Is the passing game an area of concern for Utah football?

By Josh Furlong, | Updated - Aug. 30, 2019 at 9:06 p.m. | Posted - Aug. 30, 2019 at 5:10 p.m.

SALT LAKE CITY — Much was made of Utah’s run-first mentality in the buildup to the season with senior running back Zack Moss being the program’s greatest asset on the offensive side of the ball.

And Thursday’s season-opening 30-12 win over BYU did nothing to squash the run-first identity new offensive coordinator Andy Ludwig has installed for Utah. Moss stole the show with 187 rushing yards and one touchdown on 29 carries to lead Utah to its ninth-straight victory over the Cougars.

But what about the passing game?

Utah’s Tyler Huntley only managed 16 passes on the night and went 13-of-16 for 106 yards. It was a relatively clean night for the senior quarterback, but there was little about the passing attack that showed the potential for the season.

If anything, after the game, there were questions about whether Utah would have any passing attack worthy of its stellar run game. Even when Huntley completed a pass, it was a safe play either behind the line of scrimmage or a quick pass in the flats.

That’s not to say there weren’t deeper looks, such as a wide-open passing attempt to tight end Brant Kuithe about 15 yards downfield, but the game plan was conservative and lacked chunk yards.

It would be easy to take a reactionary approach and blame Ludwig for not being aggressive with the passing game, but Utah’s approach to the game was executed well and accomplished what the team needed to beat BYU.

Utah didn’t need to open up the playbook to establish the pass because the run game was working so well with Moss, particularly in the second half when he started feeling more comfortable back in his role after his season-ending injury last year. Ludwig schemed appropriately and kept what was working well.

Instead of trying to force the offense into a particular strategy, Ludwig saw what BYU was giving and kept with the hot hand at running back until the Cougars could stop it — which they couldn’t.

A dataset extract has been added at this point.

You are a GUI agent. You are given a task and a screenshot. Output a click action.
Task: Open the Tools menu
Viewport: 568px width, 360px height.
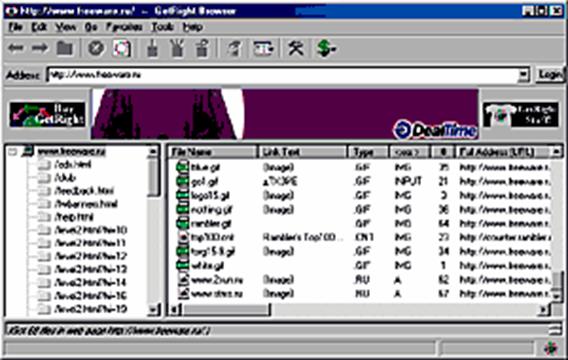click(162, 27)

BYU’s defense negated a lot of deep-threat looks because they dropped eight players into coverage, leaving Huntley with few open looks downfield. For Huntley to be successful against that type of look, he’d be forced to make aggressive passes into tight windows where the possibility of turnover is a lot higher.

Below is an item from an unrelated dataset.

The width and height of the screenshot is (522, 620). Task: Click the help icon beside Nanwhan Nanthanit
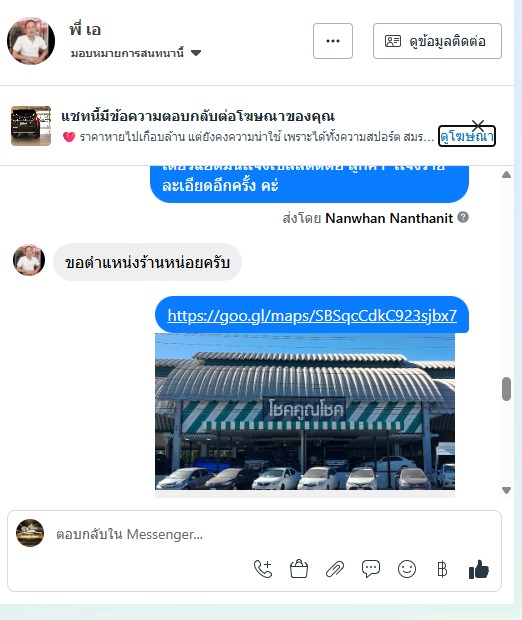[x=463, y=217]
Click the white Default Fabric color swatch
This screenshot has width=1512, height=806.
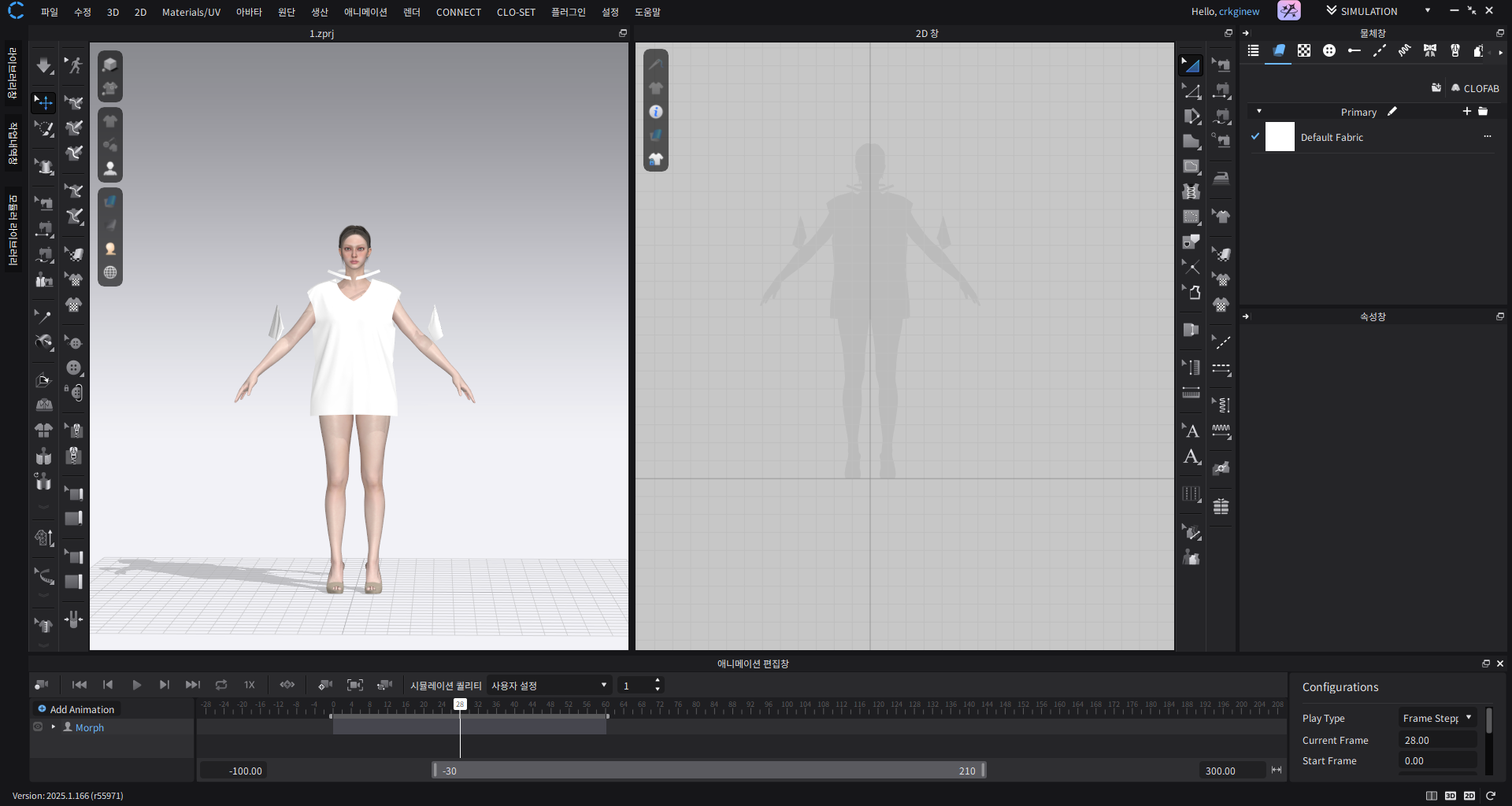[x=1280, y=137]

And head coach Kyle Whittingham isn’t comfortable with that aggressive style of play, particularly when it’s not merited. Had Utah trailed late in the game, Huntley would have been given the green light to push it a little more with an attempt at the passes. The opportunities for big plays were occasionally there Thursday night, but Utah decided to play the game more conservatively.

Instead, the run was king — to the amount of 256 total rushing yards for the Utah offense.

“We know we need to be more explosive, we did not have enough explosive plays,” Whittingham cautioned. “We need to get the ball down the field more in the throw game. But I thought it was a good start. But we've got to get better, make no mistake about it; we've got to do get better.”

Utah will still need to improve in the passing game, but there is little from the BYU game that should cause immediate concern. The passing game will grow and mature over the season, but the vanilla play-calling isn’t a sign of Whittingham hiring an offensive coordinator who doesn’t have a strong passing attack.

No, it’s more that Ludwig is scheming to what works in the game. And until someone can stop Moss and the depth behind him at running back, there’s little need to open up the playbook beyond a few shots downfield. As teams key in on the run more, which they will in the Pac-12, Utah will be able to utilize its receivers more for a balanced approach on the offense.

Until then, keep giving the rock to Moss and worry less about the passing game … for now.